Critica
ON THE ROAD
“On The Road” Giangi torna ai miti delle prateria intorno agli anni 50 tra la “Beat Generation” americana da Kerouac a Ginsberg, che teorizzavano la fuga dalla città dal lavoro programmato, dalle regole e convenzioni di una società troppo organizzata e in qualche modo emarginante, il rifugio ideale diventava la strada e il viaggio attraverso gli immensi spazi dell'Ovest, lungo vie che parevano non avere mai fine, una sorta di catarsi spirituale, tra paesaggi lunari e profondi silenzi, incrinati solo dalla voce del vento.

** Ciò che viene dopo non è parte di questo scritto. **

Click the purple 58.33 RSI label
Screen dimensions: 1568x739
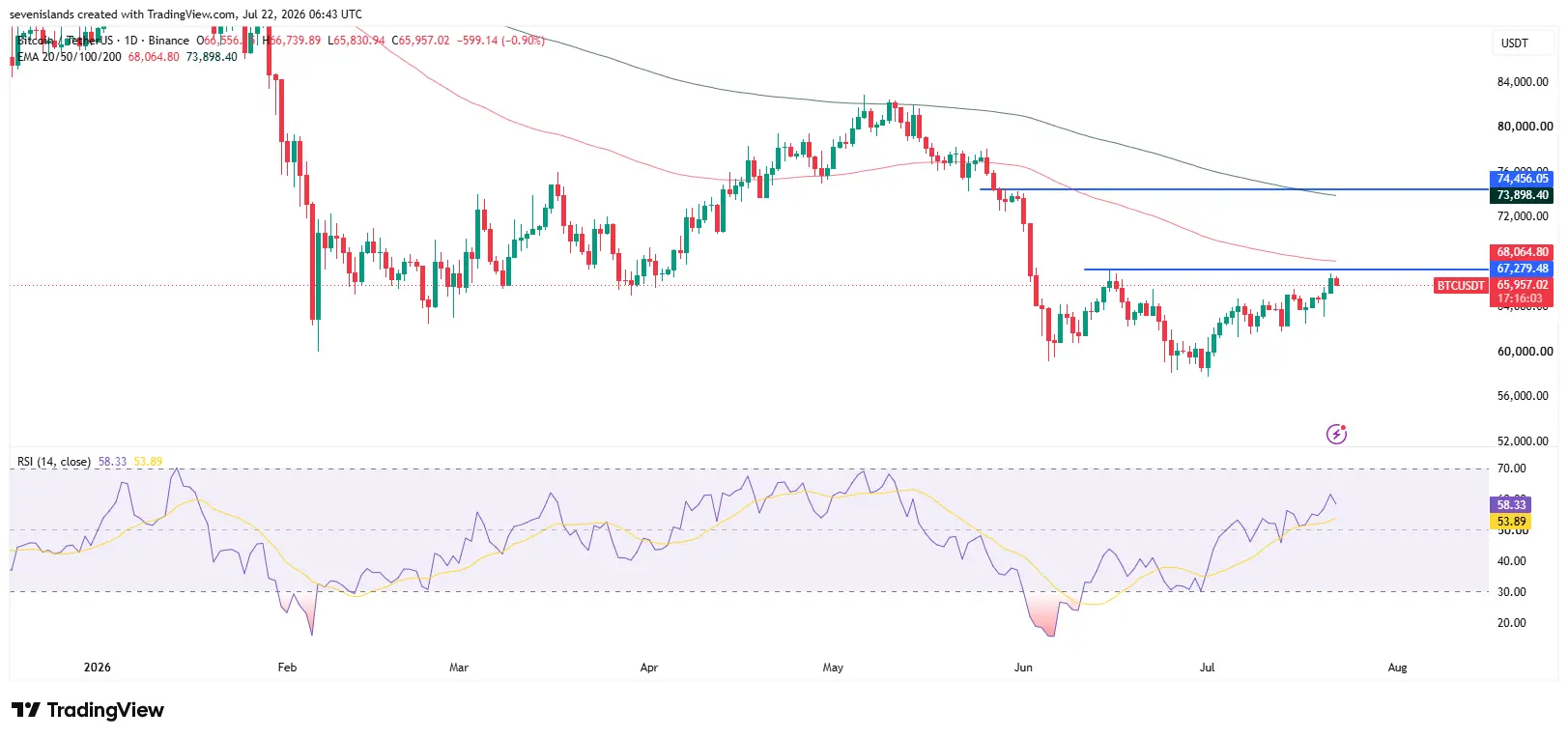pos(1511,504)
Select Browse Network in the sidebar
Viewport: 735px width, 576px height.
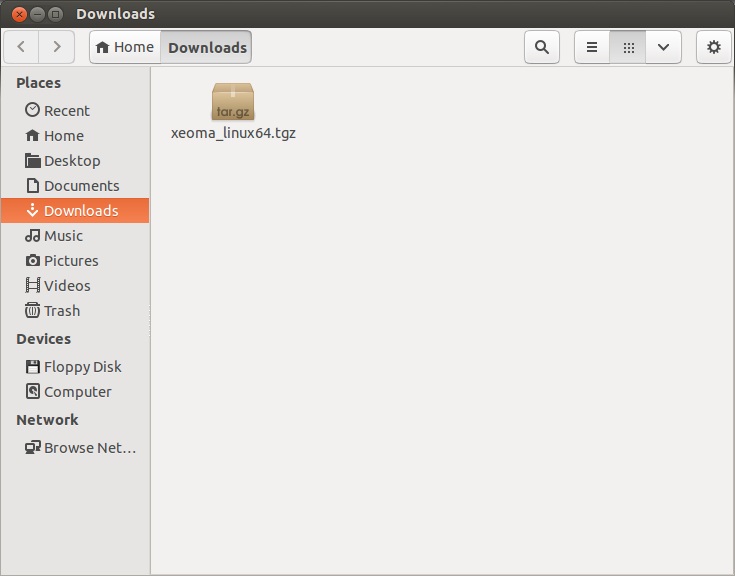[x=89, y=448]
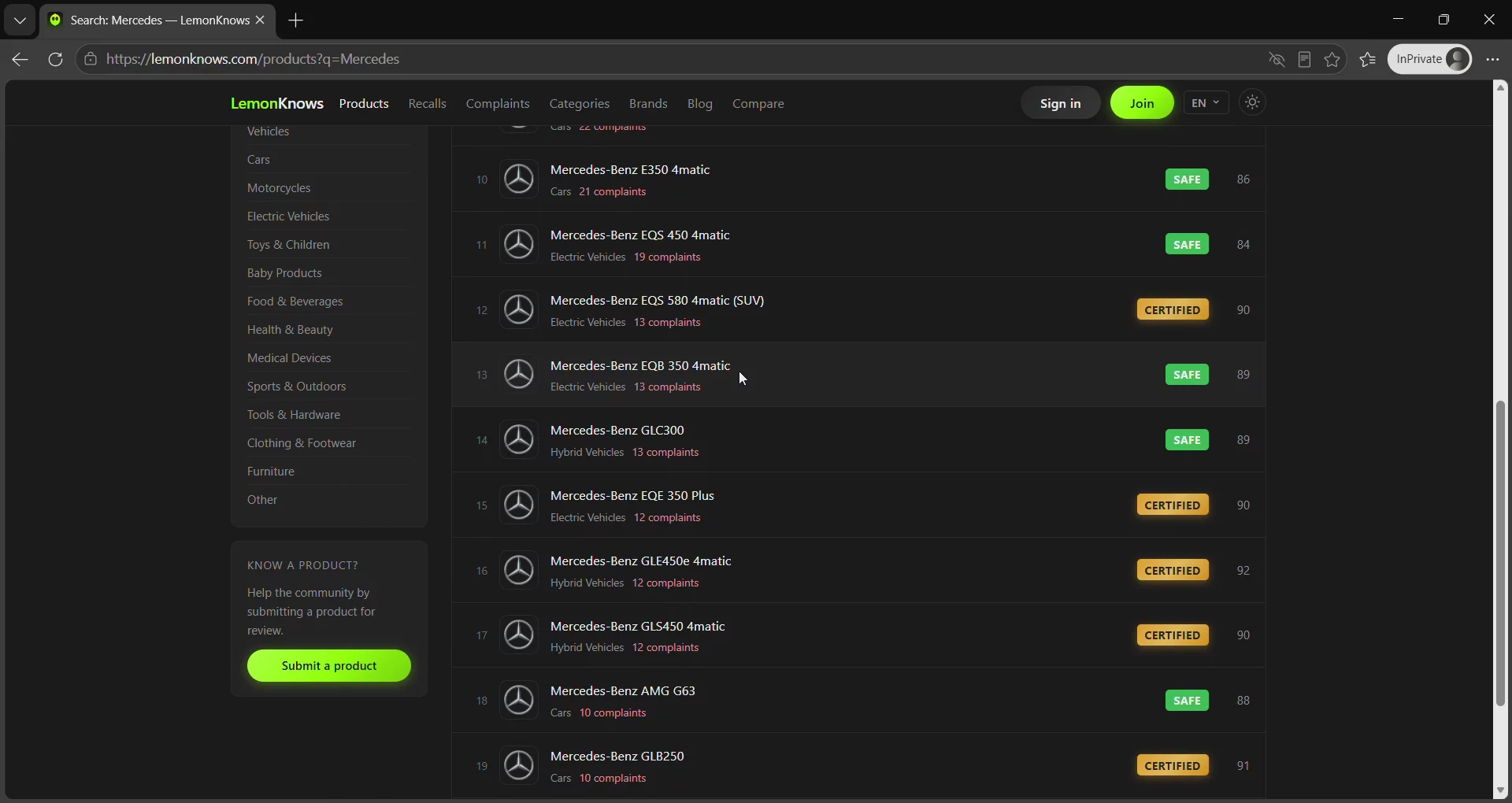The width and height of the screenshot is (1512, 803).
Task: Refresh the page with the reload icon
Action: (55, 59)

Giangi ha vissuto questi luoghi e queste atmosfere, gli spazi e i silenzi gli sono rimasti dentro, fino ad esplodere in una pittura violenta e turbinosa che si esalta nella visione di immensi cieli profondi e deserti silenziosi connotati dall'assenza dell'uomo, le stazioni di servizio in rovina e le carcasse di automobili sono lo scenario tragico di ciò che rimane nella lotta feroce tra uomo e ambiente, nel momento in cui la civiltà dei consumi si arresta sul confine oltre il quale non esiste altro che la natura e le sue regole.